Step 5: Suddenly It Works?

Here’s the worst part.

Most of the time, hours later, I find the bug — and it’s not some intricate threading issue or obscure interpreter edge case.
No. It’s five keystrokes.

  • A missing return
  • A variable name typo
  • An off-by-one index
  • A line of code I thought I saved but didn’t
  • One rogue not in a conditional that changed the laws of physics

The entire evening collapses into that one moment: I realize it’s my fault.
I caused this. I am the bug.

Then I sit there, staring at the fix, wondering how a single missing character just ate three hours of my life and part of my will to live.

I fix it. I commit.
I pretend it never happened.

Until the next time.

Step 6: Victory Snack

It's 2:47AM. I’m upright. The bug is gone. The logs are clean.

I open the fridge. I eat cold leftovers. I think about documenting the fix. I do not document the fix.

I go to bed wide awake, staring at the ceiling, wondering what it all meant.

Debugging at 1AM isn’t a process. It’s a lifestyle. A slow descent into a state where I question every decision I’ve ever made — professionally and otherwise — until somehow, through brute force and spite, I emerge victorious.

If I ever fix a bug without going through this sequence, I assume it wasn’t real.

EXERCISE PROMPT –
In the debugging text, what time is it when the bug is finally gone?

PROVIDED DATA –
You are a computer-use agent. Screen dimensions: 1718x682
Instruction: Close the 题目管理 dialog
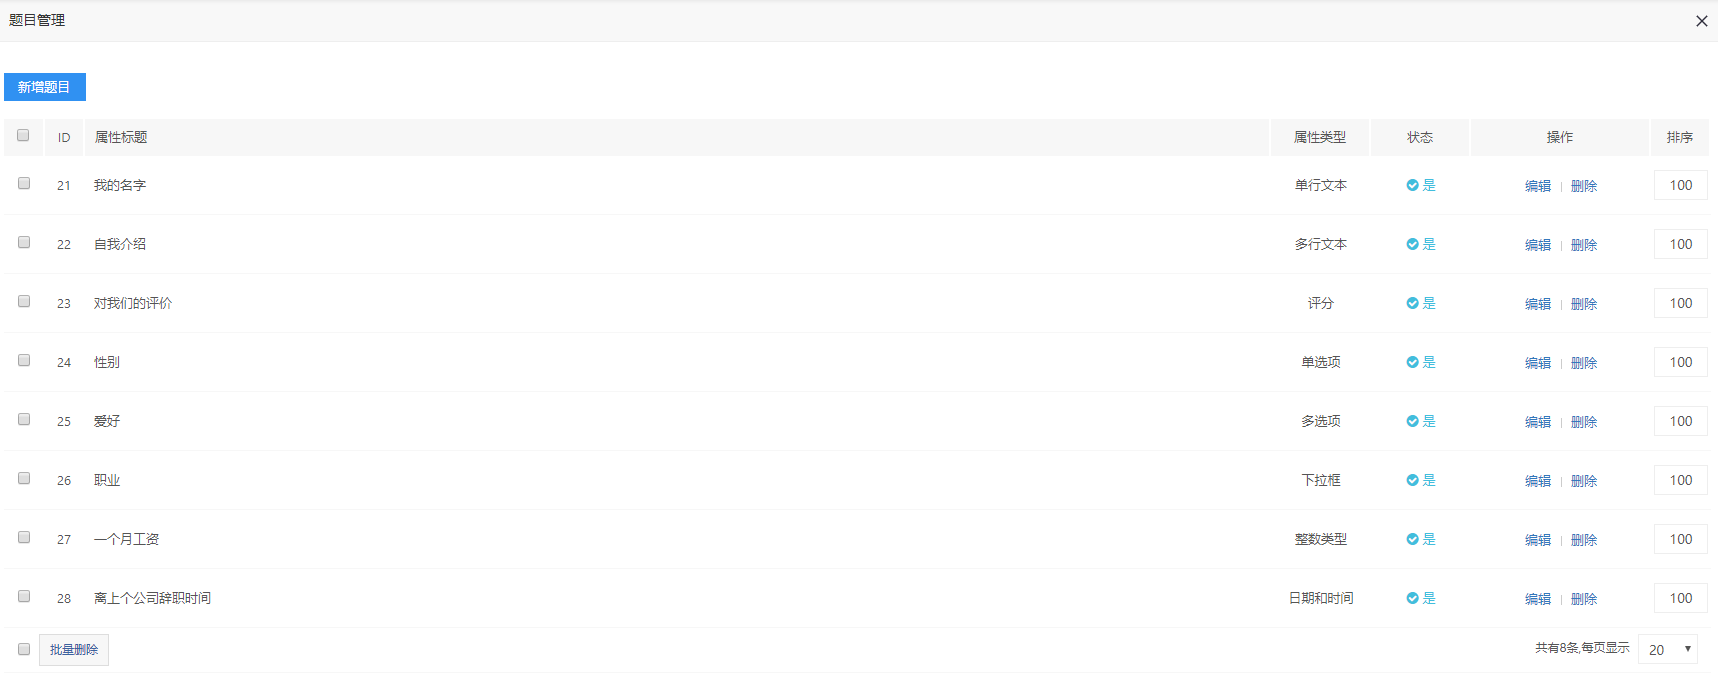pyautogui.click(x=1702, y=21)
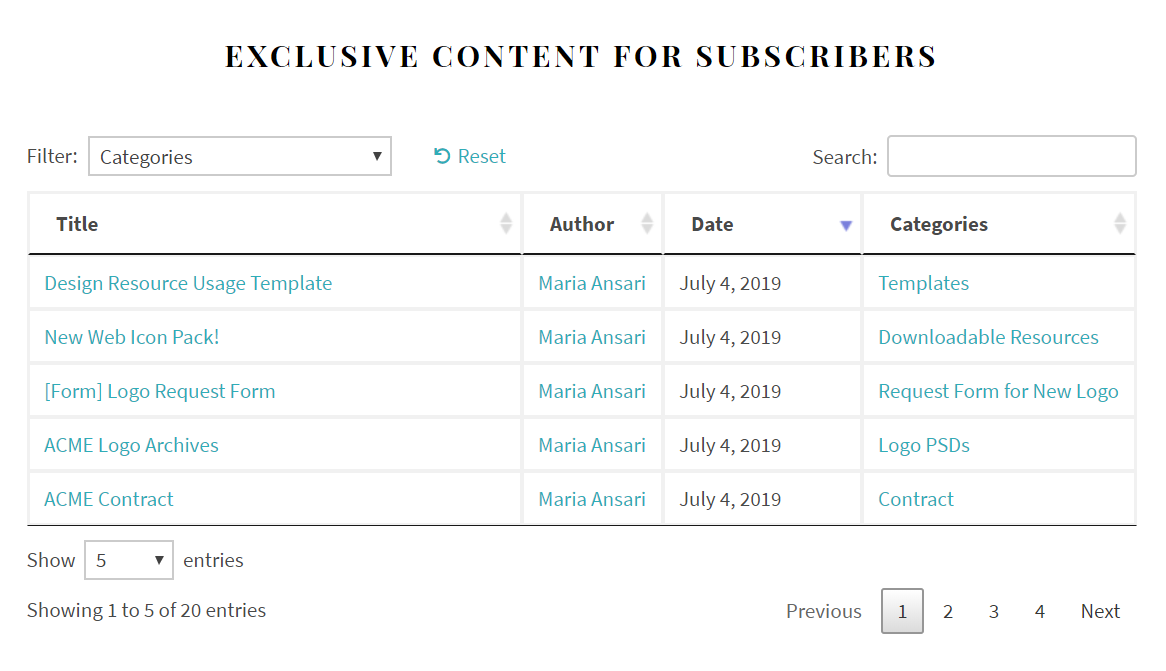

SOLVED EXERCISE –
2:47AM.